Investing In Chicago:  A Home-Town Focus

Overall, the survey results suggest that macro concerns are stunting some of the green shoots seen previously in the local real estate market. That was demonstrated when participants rated the most desirable Chicago property types, on a scale of 1 to 5, for investing over the next 24 months. None of the 15 segments achieved a score of 4 or 5 (the highest scores). Further, the level of conviction for nearly two thirds of identified sectors was significantly lower in 2025 than in 2024.

To no one’s surprise, downtown and suburban offices were the least desirable from an investment perspective despite the fact that the rating for each was higher in 2025 than in 2024. In an interesting contrast, an extremely tight market for Class A trophy office space downtown may lead to a race among a handful of developers to break ground on a new Class A office tower.

The report also found that more than 73% of professionals said the number of investment opportunities at their pricing levels is either improving or plentiful. Further, more than 77% said equity sources with reasonable return expectations are improving. Even lenders have started to join the party with 71% of people surveyed suggesting that debt pricing that allows for positive leverage is either improving or plentiful.

“Although the landscape is more heavily skewed toward improving than plentiful, the results demonstrate that opportunities, and the availability of debt and equity are relatively in sync,” Pratt said. “It is an extremely encouraging sign when capital markets and property markets are in phase.

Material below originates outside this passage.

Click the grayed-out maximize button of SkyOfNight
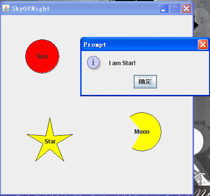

That makes dealmaking much more likely.”

Making My Kind of Plans for My Kind of Town

Reimagining the Loop (first) and Project 1901, the United Center Campus (second) were chosen as the significant projects having the greatest potential to be the most transformative for Chicago. Other projects on the list included The 78, Lincoln Yards, Bronzeville, and Illinois Quantum Project—all which continue Chicago’s penchant to “make no small plans.”

According to Regina Stilp, Principal, Farpoint Development, there are constant themes and motivation that drive these projects. “They’re all passion projects,” she said. “They’re love letters to the City of Chicago. They’re all beautiful sites with great potential. No one believed they would make a gazillion dollars doing one of the megaprojects.”

“I hope that people never lose sight of the importance of mega projects. They give people something to hope for and dream about,” said Hugh Williams, KWILL. “I don’t think the mega project will ever go away because the mega project is the definition of urbanization.”

Government Policies:  Good, Bad or Ugly

The Chicago real estate community’s sense of optimism, to the degree it exists, has little to do with policies emanating from the offices of the Chicago mayor, Illinois governor or U.S. president. Springfield policies are viewed the most positively. More than 20% believe Pritzker’s policies will be beneficial where only 8% think Trump’s policies and 1% believe Johnson’s policies will be beneficial.

Max Meyers, a principal with Anagram Capital, noted the haphazard and random nature of Washington policies. “That’s not a political statement, it’s reality,” he said. “On the positive side, uncertainty and chaos create the opportunity for investors to take advantage of dislocations.”